Question

scRNA - Illumina naming convention unclear

0

Entering edit mode

1 day ago

kristina • 0

Dear all, maybe someone can help me on this matter:

I have downloaded scRNA data from here: https://www.ncbi.nlm.nih.gov/Traces/study/?acc=PRJNA984257&o=experiment_s%3Aa%253Bacc_s%253Bacc_s%253Bacc_s%3Bacc_s%3Aa using the SRA toolkit in bulk using the following command (cat SRR_Acc_List.txt | xargs -I{} bin/fastq-dump -I --split-files {})
As one can see, the scRNA data have 3 runs per sample
As each of the RUNs has four reads per spot, of course when downloading the data with the SRA comand - I get four files; so far, all good.

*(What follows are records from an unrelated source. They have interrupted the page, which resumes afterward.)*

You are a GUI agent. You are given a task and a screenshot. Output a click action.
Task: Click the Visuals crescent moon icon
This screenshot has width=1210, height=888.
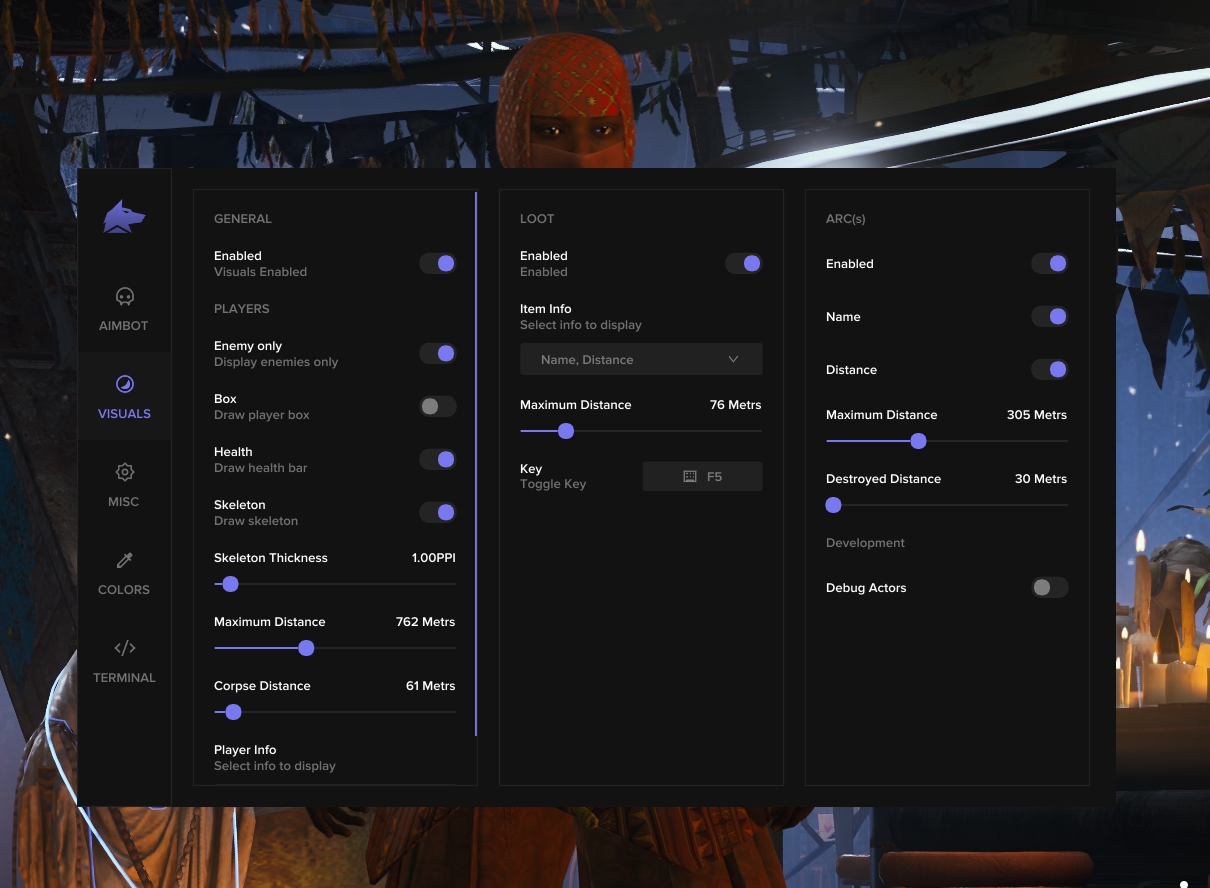pos(124,384)
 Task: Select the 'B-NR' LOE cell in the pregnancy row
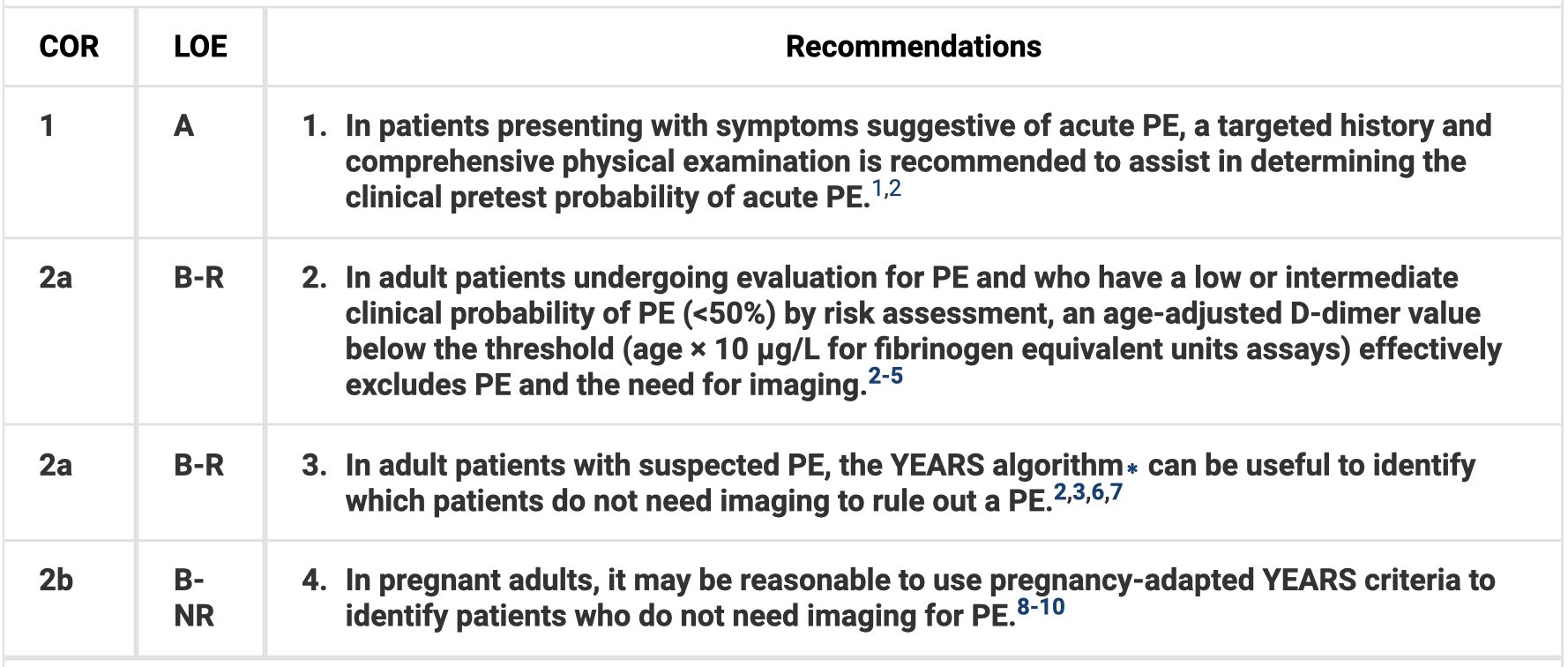click(x=193, y=597)
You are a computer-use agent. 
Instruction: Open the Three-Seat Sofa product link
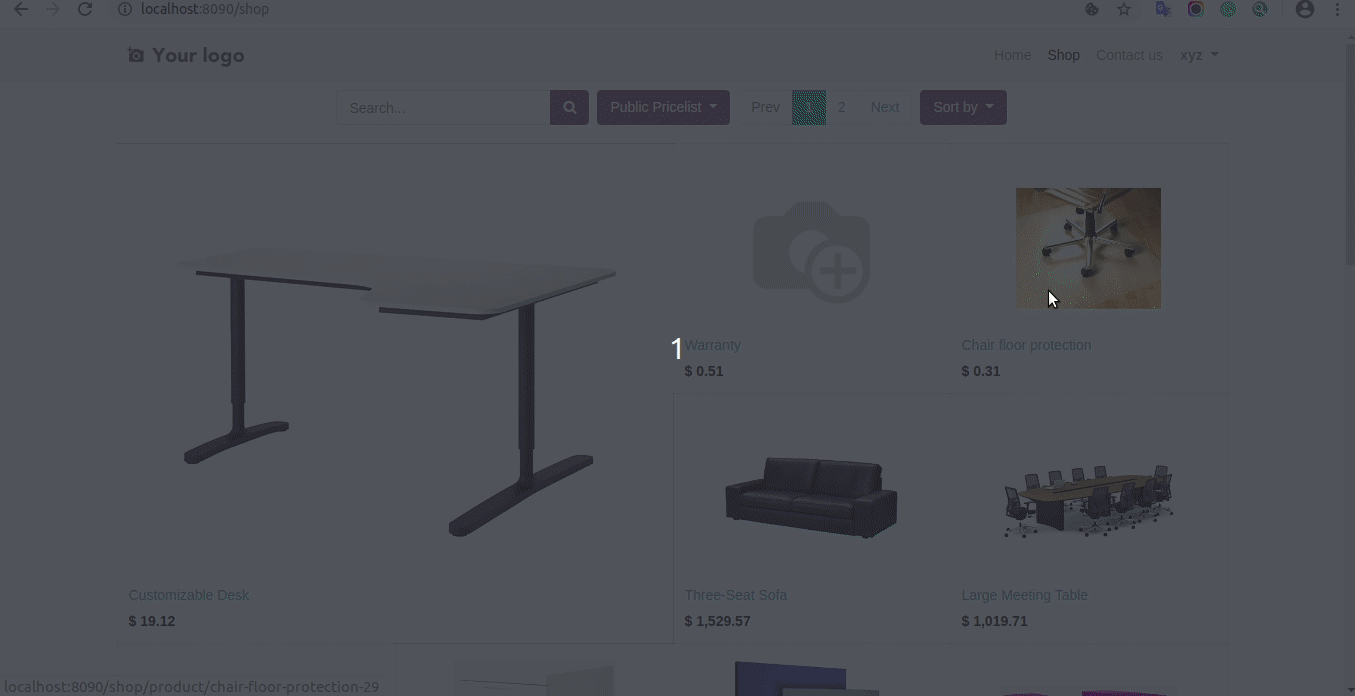tap(735, 595)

Now, I would like to start the nf-core scRNA pipeline (https://nf-co.re/scrnaseq/3.0.0/docs/usage/), and for this I need to write the sample sheet following a specific naming convention. The Bioproject references that the library used is "paired reads" - and here the confusion starts. How do I write the sample sheet by following the usual Illumina naming convention? My assumption is the following:

S = is always the same for a given sample
L001 for run 1 and L002 for run 2 and L003 for Run 3 --> so the last number changes per spot read?
The main confusion is with the R1 and R2, since I have 3 runs per experiment? I would really appreciate some help in this. Many thanks

scRNA • 110 views

ADD COMMENT • link updated 22 hours ago by GenoMax 148k • written 1 day ago by kristina • 0

score 0 · Answer 1 · 2024-12-21

S refers to the location of a sample in a particular row in the samplesheet used for demultiplexing. It does not have any other significance.

L001 is not for run. It is for the lane the sample file came from. Samples generally run as a pool across multiple lanes so the data would be the identical for a sample even if you have lane specific files. cellranger (and other software) should understand what this means.

For single cell (10x) R1 contains UMI and cell barcodes. R2 is the RNA read.